First, there was the text messaging campaign, then the star-studded telephone. Over the past two weeks, there have been countless ways to donate to the relief effort in Haiti after the devastating earthquake there. But just how generous have Americans been? I put that question to Melissa Brown. She's associate director of research at the Center on Philanthropy at Indiana University.

Professor MELISSA BROWN (Associate Director of Research, Indiana University Center on Philanthropy): Madeleine, it's really fascinating. The Haitian relief giving so far has outstripped the amount of giving that we saw after the attacks of 9/11 in this country, which is the first major relief effort that was tracked. Those data come from the Chronicle of Philanthropy. But we're now above that level. We have 518 million, almost, in just 13 days since the disaster.

BRAND: What do you account for that? Why is that?

Prof. BROWN: Well, I do think that Americans are particularly generous. We've seen this over and over. Two weeks after Hurricane Katrina was 831 million. I think that we have become familiar with this type of giving. And we are very moved by what we see in the media and hear on the radio. The kinds of stories that have been broadcast have really helped us understand the urgent needs there. And we're responding with a tremendous sense of altruism and hope for this very devastated country that's the poorest in the Western Hemisphere.

○ ○ ○ ○ ○ ○ ○

■ **Written instruction 1**
List every disaster or attack named in the interview about American giving for Haiti.
■ **Written instruction 2**
Resume the interview about American giving for Haiti, picking up right after its last sentence.
The records that follow were drawn from a separate source and are unrelated to the interview.

■ **Data supplied**
○ ○ ○ ○ ○ ○ ○

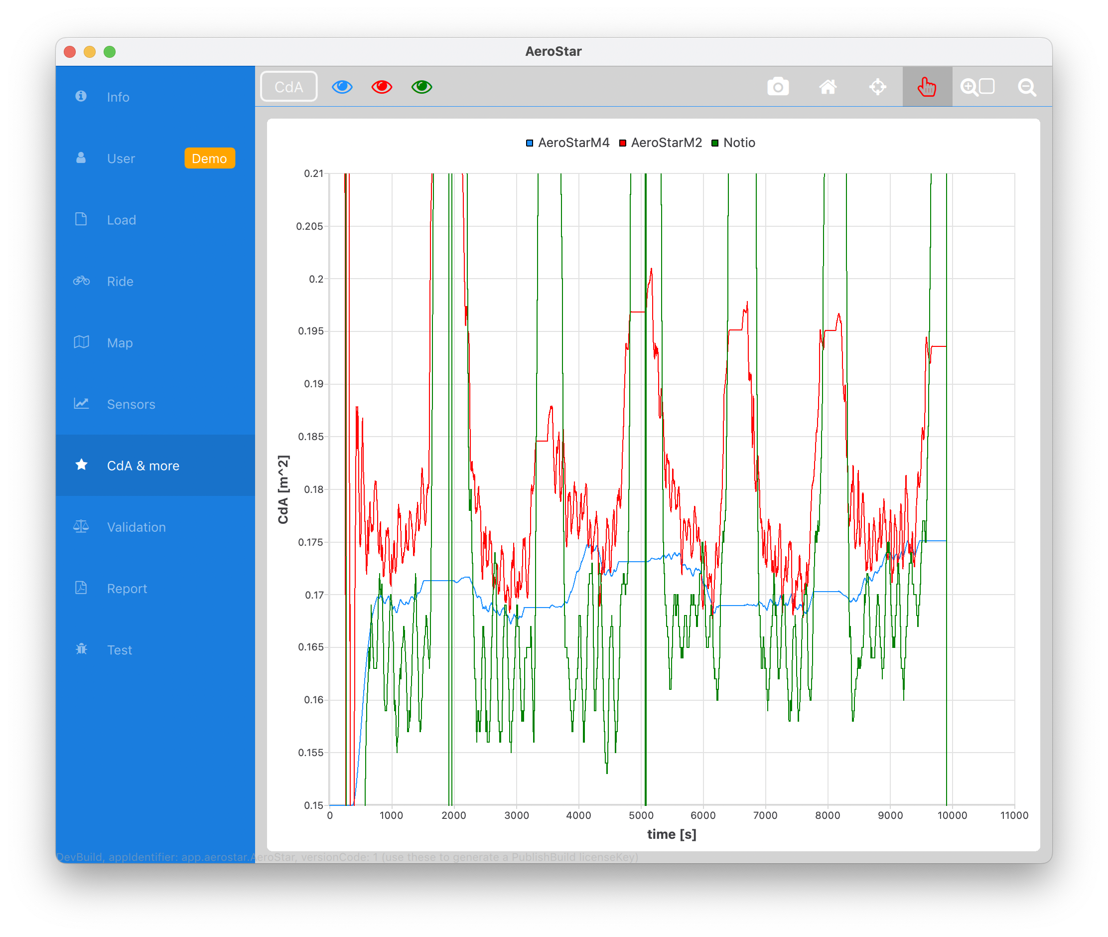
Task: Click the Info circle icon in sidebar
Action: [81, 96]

○ ○ ○ ○ ○ ○ ○

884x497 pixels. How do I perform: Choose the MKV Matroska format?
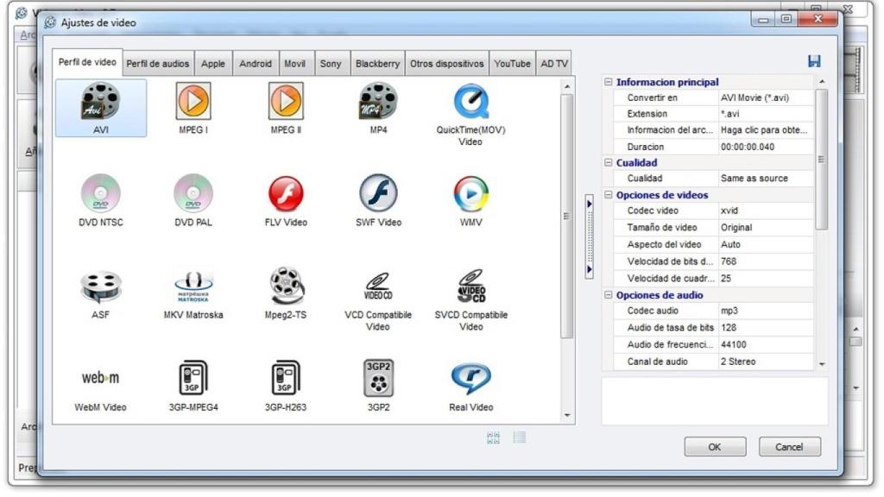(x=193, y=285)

○ ○ ○ ○ ○ ○ ○

■ **Written answer 1**
the earthquake in Haiti, the attacks of 9/11, Hurricane Katrina

■ **Written answer 2**
BRAND: So you think it was actually images that we saw on TV or the stories we heard on the radio that moved people to donate that just touched the heartstrings?

Prof. BROWN: There is a great deal of research that shows that people have high levels of empathy that they can identify with the victims of disasters, especially when they see those pictures. But I also think that the fact that we have the text messaging coming into play now so that people's immediate altruistic response: I don't have to wait till I find a donation bucket, hit the bank or a boot that's being passed by a firefighter. I can actually just text to any one of the numbers that's been publicized anytime I'm moved. When people are moved by that sense of urgent care for other people, they want to act right away. And I think that we've become more practiced now, that we have systems set up now to help that - support that kind of giving.

BRAND: And as you say, the technology helps them act immediately with texting.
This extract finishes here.